Meias verdades são desinformação
(*)
Há 48 anos, tantos quantos durou a ditadura do Estado Novo, Sophia de Mello Breyner escreveu um poema sobre a verdade toda. Foi a 20 de Maio de 1974, ainda a Democracia Portuguesa era uma criança de dias, mas, nessa “hora limpa da verdade”, já havia quem dissesse ser “preciso dizer a verdade toda”.
Quando um povo regressa de um longo exílio, deve ser-lhe “proposta uma verdade inteira e não meia verdade”. Para Sophia, “Meia verdade é como habitar meio quarto / Ganhar meio salário / Como só ter direito / A metade da vida […]”. Meia verdade é a medida do demagogo, que “diz da verdade a metade / E o resto joga com habilidade […]”.
Isto era sentido, pelo menos, pelos poetas, em 1974, quando ainda nem sonhávamos com os algoritmos que determinam a informação que consumimos em tempo real, a toda a hora e em todo o lugar. Quando a expressão inglesa “fake news” (falsas notícias) era uma contradição inexplicável e inaceitável.
Uma notícia é, por natureza, uma informação nova, verdadeira e de interesse colectivo. Se uma informação não é verdadeira, então não é uma notícia. Daí a impossibilidade da existência das falsas notícias. As “fake news” são apenas mentiras, boatos. E as meias verdades? Meias verdades são desinformação, como até a poesia identifica. No mínimo, a poesia de Sophia de Mello Breyner.
Parafraseando o jornalista Serge Halimi, que reflecte sobre o jornalismo neste mundo global e totalitário, será que nós, jornalistas e intelectuais, podemos ainda (ou não) jogar o papel do contrapoder, dando voz aos sem voz, reconfortando os que vivem na aflição e inquietando os que vivem no conforto? Nós que, às vezes, caímos excessivamente para o lado dos mercados financeiros e da ortodoxia liberal?

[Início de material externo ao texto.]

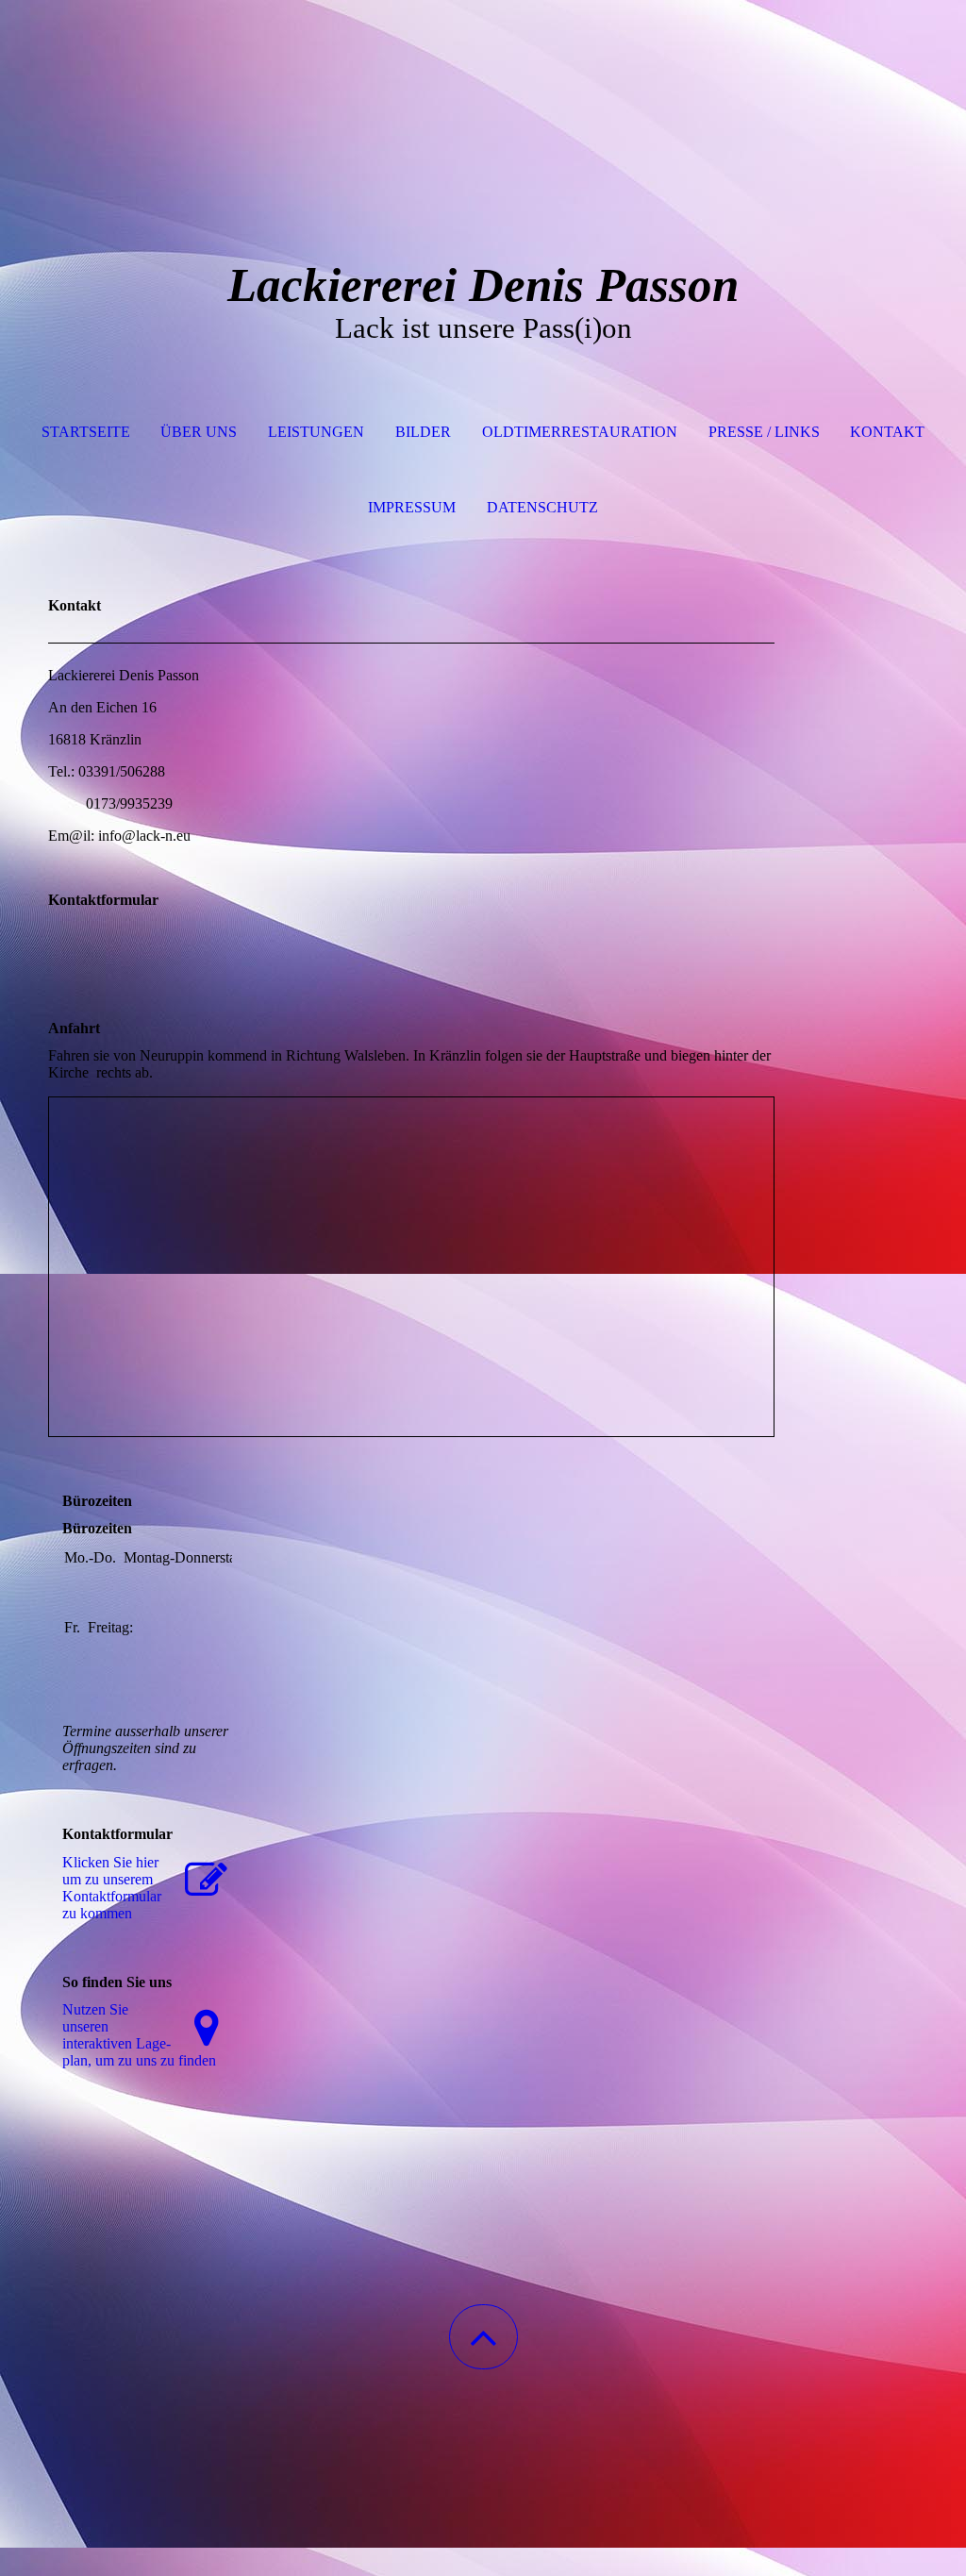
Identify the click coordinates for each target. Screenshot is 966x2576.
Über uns (198, 432)
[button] (483, 2336)
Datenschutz (542, 507)
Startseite (86, 432)
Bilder (423, 432)
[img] (483, 94)
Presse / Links (764, 432)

Que papel nos cabe, a nós, profissionais da informação, neste universo global e totalitário? Continuando a citar Serge Halimi, é um facto que muitos “media” estão a transformar-se num teatro de guerra ideológica e que um dos modelos de jornalista de sucesso contempla a aceitação dos mercados, da modernidade da livre-troca e até das desregulamentações e das privatizações. Por antítese, a não modernidade e o arcaísmo é o Estado Providência, os sindicatos e, mesmo, o povo, acusado de estar sempre inebriado com o populismo.
É neste enquadramento dominante que passa muita da desinformação. Principalmente, muita daquela que assenta nas meias verdades que, há 48 anos, entraram na poesia de Sophia.
………………….
(*) Artigo no âmbito do programa “Cultura, Ciência e Tecnologia na Imprensa”, promovido pela Associação Portuguesa de Imprensa.